EXERCISE: Beginning with the line that holds "Image resolution: width=654" and ending with the last line below, repeat each line exactly, leaving any pictures out.

Screenshot grounding data
┄┄┄┄┄┄

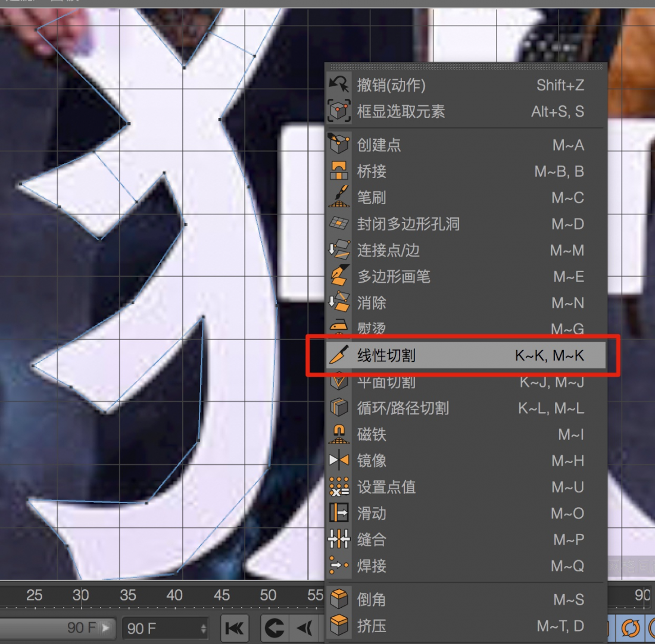Image resolution: width=655 pixels, height=644 pixels.
Task: Click 封闭多边形孔洞 close polygon hole icon
Action: pos(339,224)
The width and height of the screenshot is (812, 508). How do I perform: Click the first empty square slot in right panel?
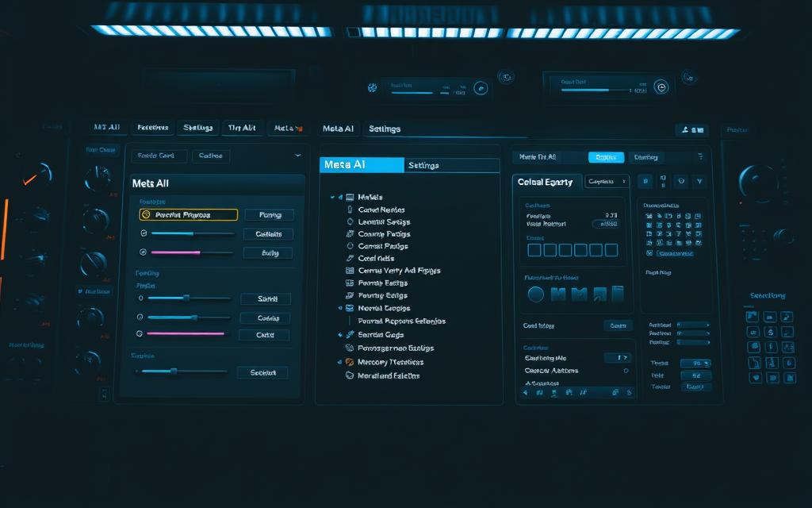tap(534, 250)
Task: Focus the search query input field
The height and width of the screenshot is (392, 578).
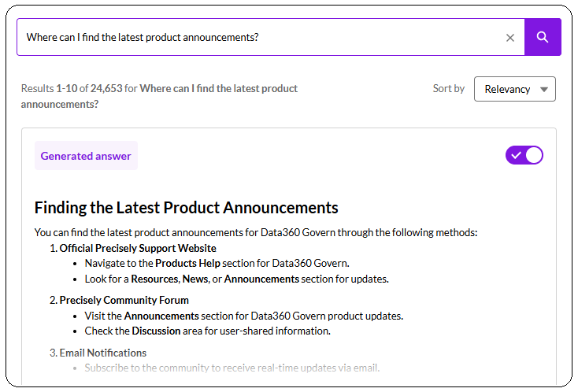Action: [x=260, y=37]
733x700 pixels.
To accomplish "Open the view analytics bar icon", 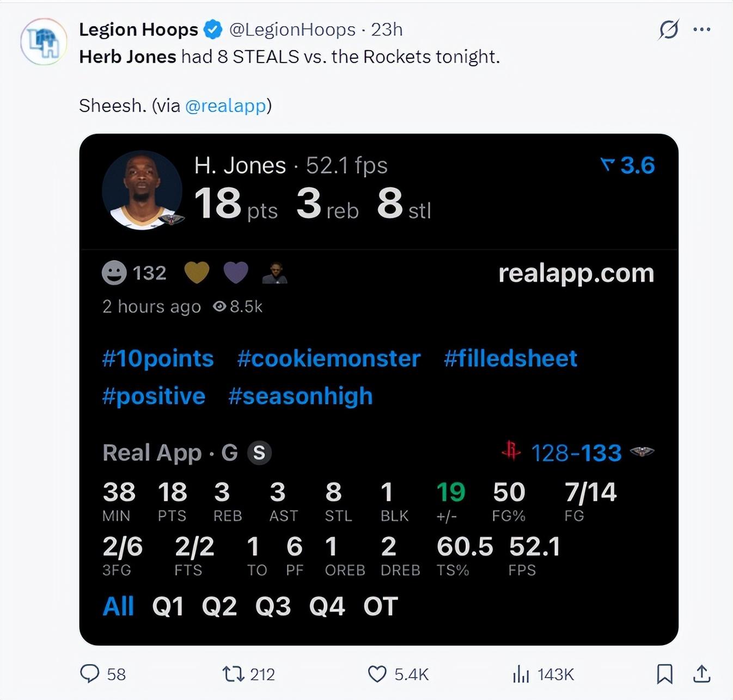I will coord(521,674).
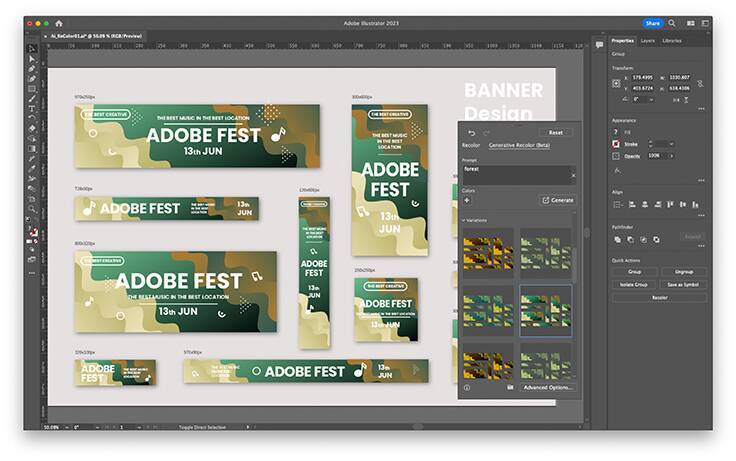Click the fx effects icon
The width and height of the screenshot is (736, 461).
click(x=616, y=168)
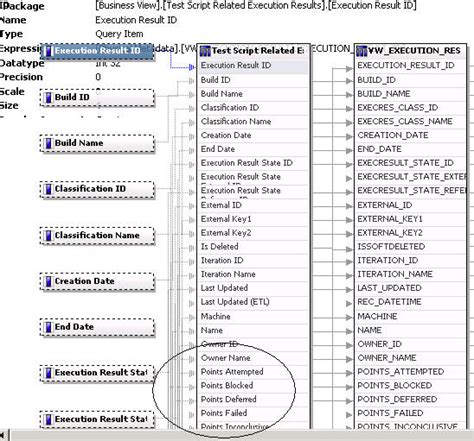Viewport: 474px width, 441px height.
Task: Select REC_DATETIME column in database table
Action: click(x=410, y=302)
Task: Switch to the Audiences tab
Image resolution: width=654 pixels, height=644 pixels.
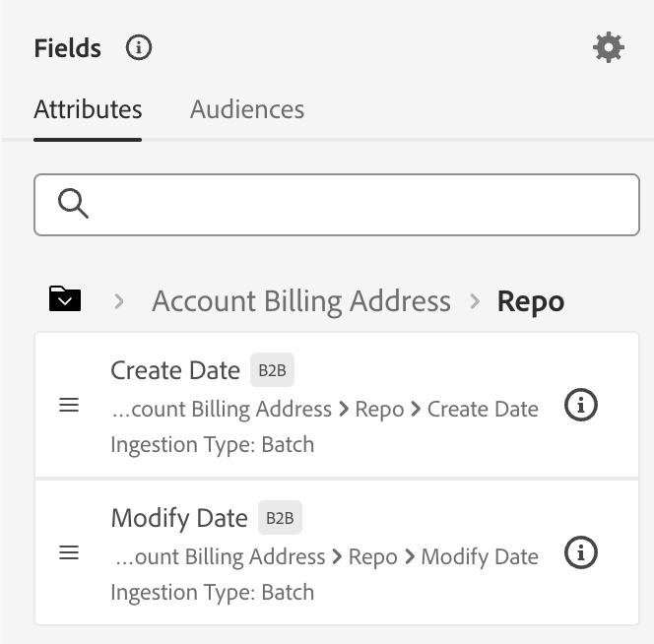Action: point(247,109)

┄┄┄┄┄┄

ANSWER TO THIS PROBLEM:
Image resolution: width=654 pixels, height=644 pixels.
Action: point(247,109)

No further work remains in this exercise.